++++ 原文摘录

LeetCode——Populating Next Right Pointers in Each Node

Description：

Given a binary tree

    struct TreeLinkNode {
      TreeLinkNode *left;
      TreeLinkNode *right;
      TreeLinkNode *next;
    }

Populate each next pointer to point to its next right node. If there is no next right node, the next pointer should be set to NULL.

Initially, all next pointers are set to NULL.

Note:

• You may only use constant extra space.
• You may assume that it is a perfect binary tree (ie, all leaves are at the same level, and every parent has two children).

For example,
Given the following perfect binary tree,

         1
       /  \
      2    3
     / \  / \
    4  5  6  7

After calling your function, the tree should look like:

         1 -> NULL
       /  \
      2 -> 3 -> NULL
     / \  / \
    4->5->6->7 -> NULL

看到这个题目首先想到的是按层遍历二叉树，然后对每一层做处理，但是仔细读题发现这个做法不好，因为题目要求空间复杂度是O(1)：

• You may only use constant extra space.

因为题目还有一个条件就是所给二叉树是一个满二叉树：

• You may assume that it is a perfect binary tree (ie, all leaves are at the same level, and every parent has two children).

这样可以很容易想到一个非常简单类似前序遍历的方法：

/**
 * Definition for binary tree with next pointer.
 * public class TreeLinkNode {
 *     int val;
 *     TreeLinkNode left, right, next;
 *     TreeLinkNode(int x) { val = x; }
 * }
 */
public class Solution {
    public void connect(TreeLinkNode root) {

        if(root == null || root.left == null) {
            return ;
        }

        root.left.next = root.right;

        if(root.next != null) {
            root.right.next = root.next.left;
        }

        connect(root.left);
        connect(root.right);

        return;
    }
}

虽然上边这种解法是可以AC的，但是也不符合题意，因为这种解法要消耗O(logh)的辅助递归栈空间。

这样的话就要消去递归用循环来写就行了。这样空间复杂度就是O(1)，时间复杂度是O(logh)；

代码：

/**
 * Definition for binary tree with next pointer.
 * public class TreeLinkNode {
 *     int val;
 *     TreeLinkNode left, right, next;
 *     TreeLinkNode(int x) { val = x; }
 * }
 */
public class Solution {
    public void connect(TreeLinkNode root) {

        if(root == null || root.left == null) {
            return ;
        }

        TreeLinkNode cur;

        while(root.left != null) { //深度优先遍历左子树，目的是获取每一层的第一个节点
            cur = root;
            while(cur != null) { //遍历一层的每一个节点，并用next指针连接
                cur.left.next = cur.right;
                if(cur.next != null) {
                    cur.right.next = cur.next.left;
                }
                cur = cur.next;
            }
            root = root.left;
        }

        return;
    }
}

这题数据很水，递归也能过。

++++++++

**书面题目**
将这篇题解从“Description：”起至“be set to NULL.”止（含首尾）的部分重新写出，并把其中的“TreeLinkNode”改名为“TreeNodeWithNext”。

++++ 数据区块

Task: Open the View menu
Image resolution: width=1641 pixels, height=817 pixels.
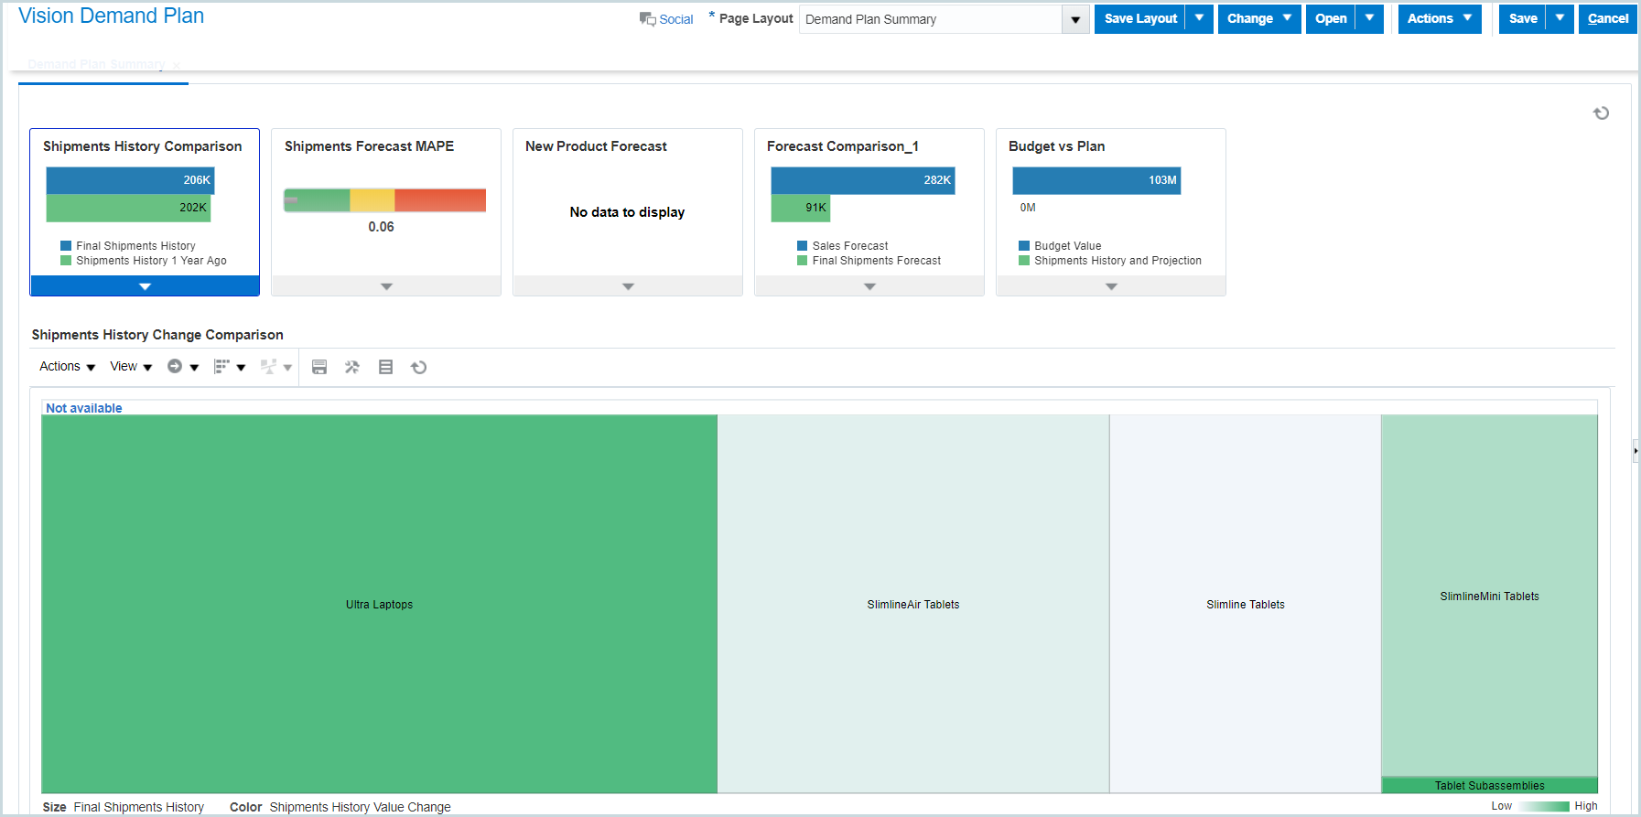Action: point(131,366)
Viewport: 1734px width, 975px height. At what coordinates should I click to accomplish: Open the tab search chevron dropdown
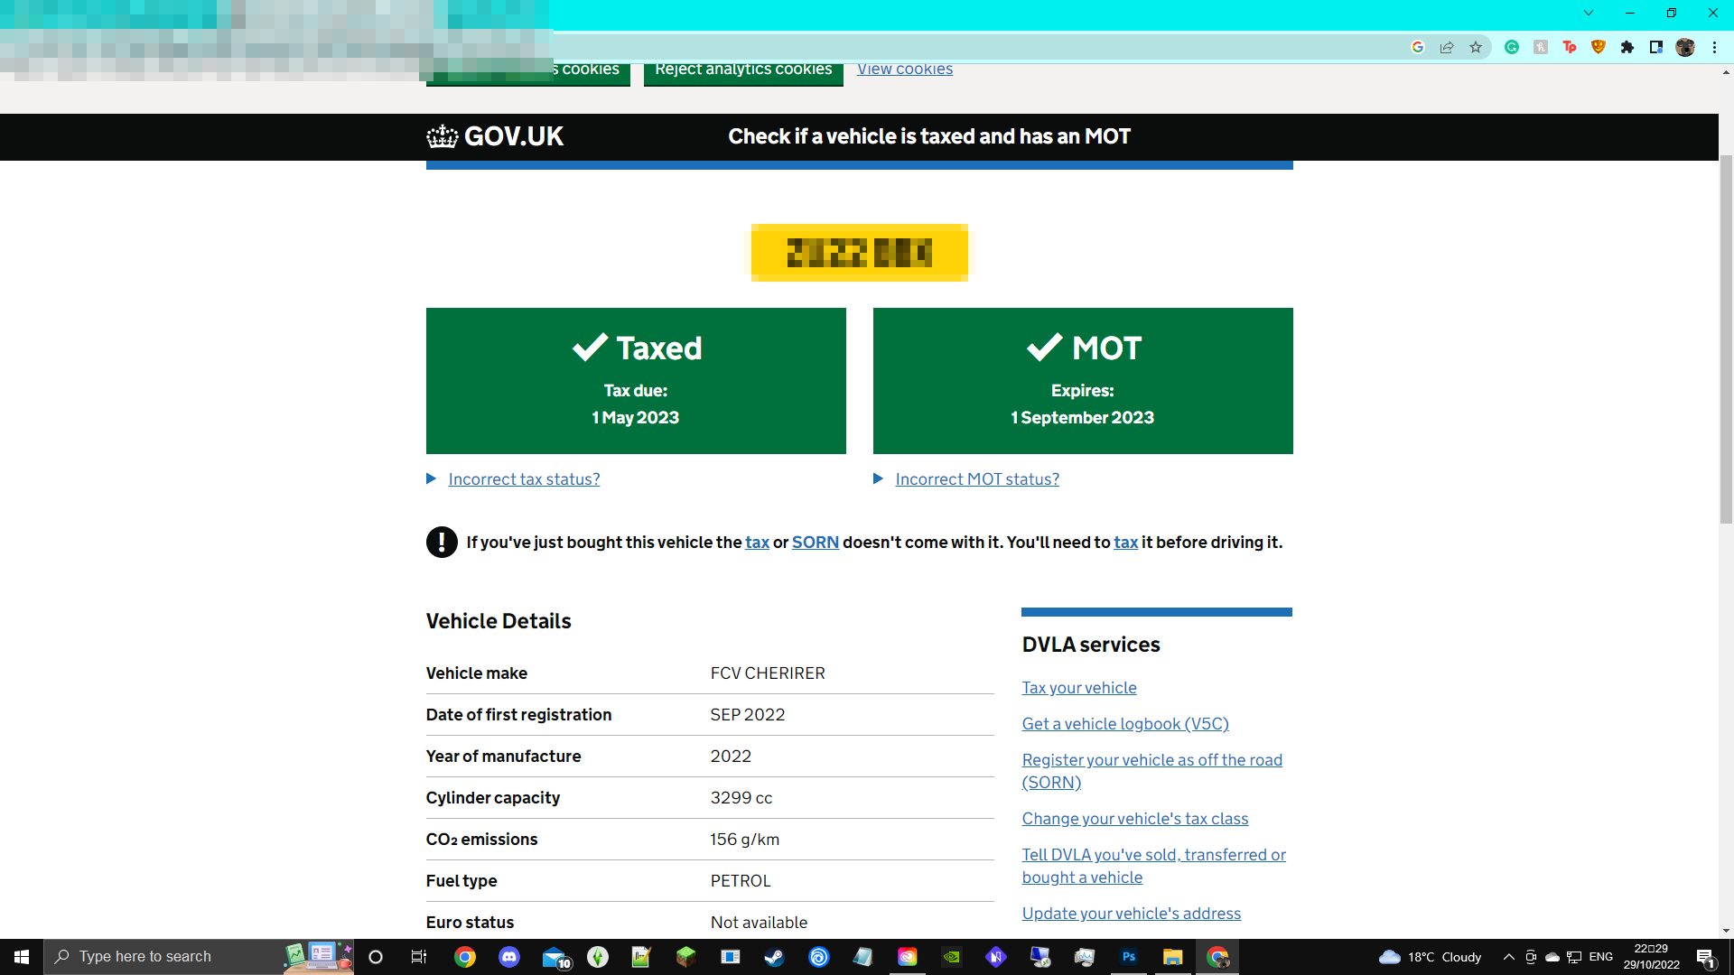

++++++++

**完成结果**
Description：

Given a binary tree

    struct TreeNodeWithNext {
      TreeNodeWithNext *left;
      TreeNodeWithNext *right;
      TreeNodeWithNext *next;
    }

Populate each next pointer to point to its next right node. If there is no next right node, the next pointer should be set to NULL.